### YOUR INSTRUCTIONS
Recast the listing below as a JSON list of strings, one string per line, starting at the line that contains "You are a computer-use" and running through the final line of the listing, with both ends included and blank lines skipped. Leave the pictures out of your answer.

Interface element listing
>>>>
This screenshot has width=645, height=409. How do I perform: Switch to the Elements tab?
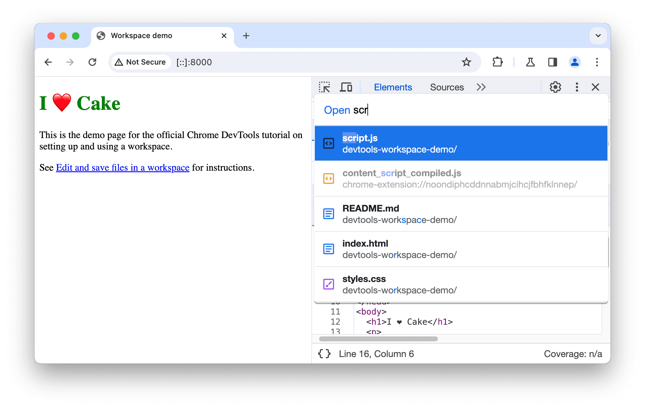click(x=393, y=87)
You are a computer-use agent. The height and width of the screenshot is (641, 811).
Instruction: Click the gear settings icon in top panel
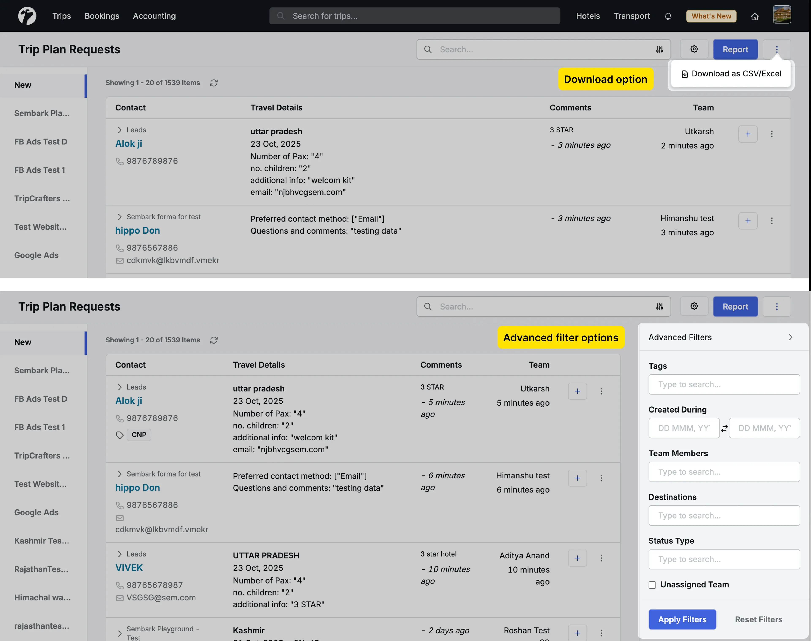click(x=694, y=49)
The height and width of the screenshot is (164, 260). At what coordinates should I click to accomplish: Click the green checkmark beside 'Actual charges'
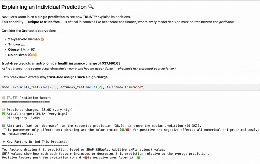click(4, 114)
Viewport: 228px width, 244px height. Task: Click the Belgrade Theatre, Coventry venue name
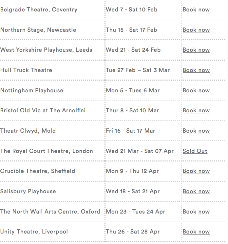click(x=39, y=9)
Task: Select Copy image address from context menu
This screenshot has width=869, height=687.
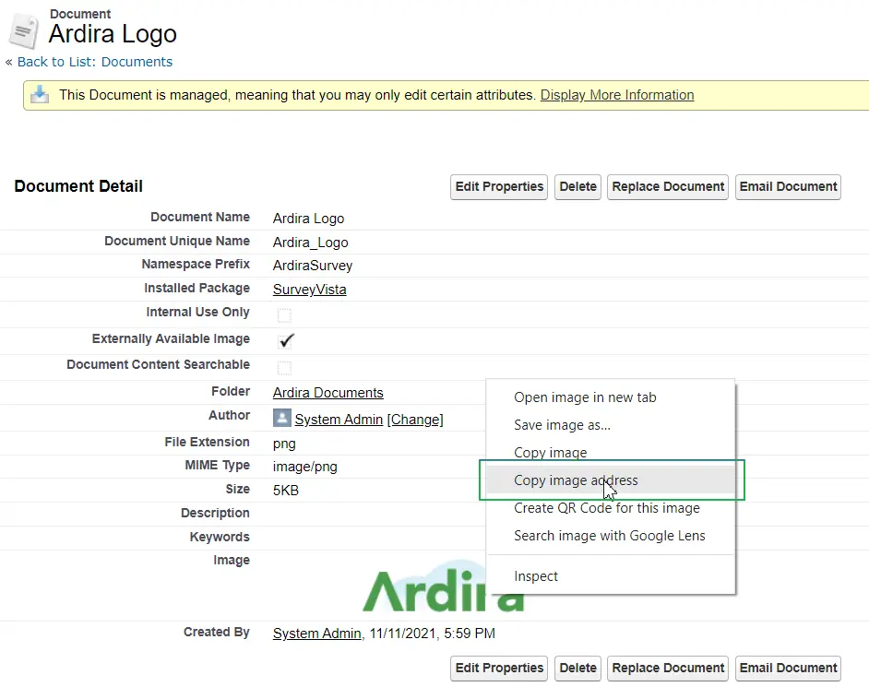Action: click(x=576, y=480)

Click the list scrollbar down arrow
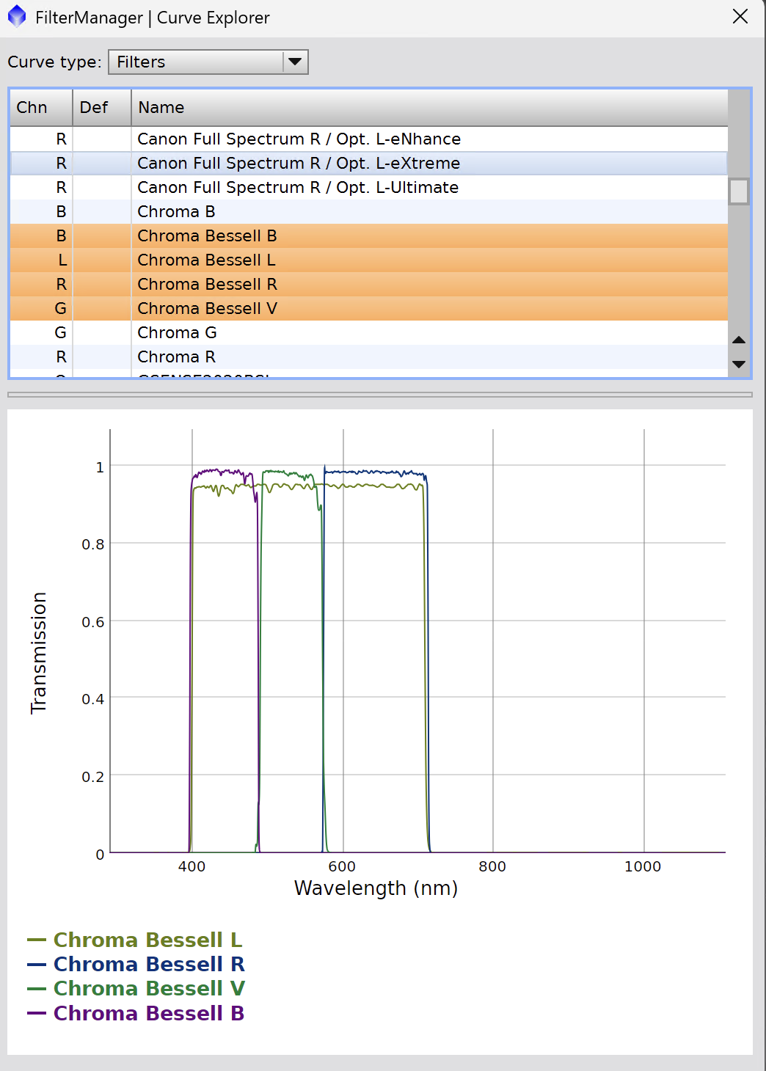pos(739,365)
<<<<
### EXERCISE OUTPUT
[
  "You are a computer-use agent. The height and width of the screenshot is (641, 811).",
  "Instruction: Click the gear settings icon in top panel",
  "click(x=694, y=49)",
  "The height and width of the screenshot is (164, 260). At what coordinates should I click to accomplish: Click the green checkmark beside 'Actual charges'",
  "click(4, 114)",
  "Viewport: 228px width, 244px height. Task: Click the Belgrade Theatre, Coventry venue name",
  "click(x=39, y=9)",
  "Task: Select Copy image address from context menu",
  "This screenshot has width=869, height=687.",
  "Action: click(x=576, y=480)",
  "Click the list scrollbar down arrow",
  "pos(739,365)"
]